Fire in the Arctic: The effect of wildfire across diverse aquatic ecosystems of the Northwest Territories

S.E. Tank, D. Olefeldt, W.L. Quinton, C. Spence, N. Dion, C. Ackley, K. Burd, R. Hutchins, and S. Mengistu

The southern Northwest Territories (NWT) experienced an unprecedented fire season in the summer of 2014. Burned areas were spread across more than 3.4 million hectares of land. The areas covered a landscape with a range of permafrost coverage, vegetation types, and previous fire history.

We studied the way that wildfire affects the chemistry of water flowing from land to streams and how stream ecosystems function. Three factors were looked at:

1) soil pore water in burned and unburned plots of land in watersheds near Fort Simpson (on the Taiga Plains);

2) the chemical composition of water flowing out of streams, using repeated measurements in paired burned and unburned watersheds in the Taiga Plains (Fort Simpson area) and Taiga Shield (Yellowknife area); and

3) a broad survey of 50 streams whose watersheds had, or had not, been affected by wildfire.
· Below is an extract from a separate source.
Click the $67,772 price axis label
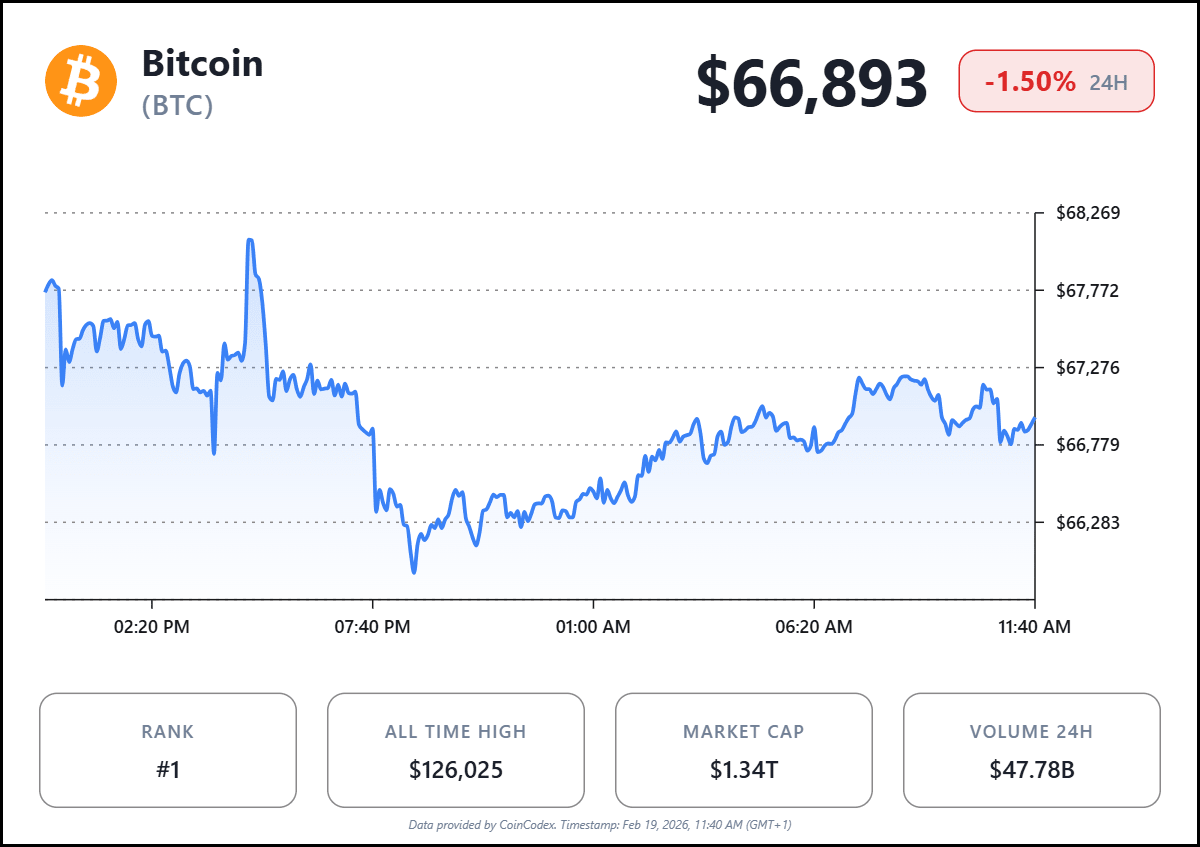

Soil pore waters were clearly affected by wildfire. However, the difference between the paired burned and unburned watersheds was small and somewhat short-lived. Across the 50 streams that were surveyed, wildfire was just one of many landscape variables that affected water chemistry. These results show that the effects of wildfire on stream water chemistry in this region may be relatively short-lived. Over longer time scales, the effects of wildfire may be similar to other landscape factors.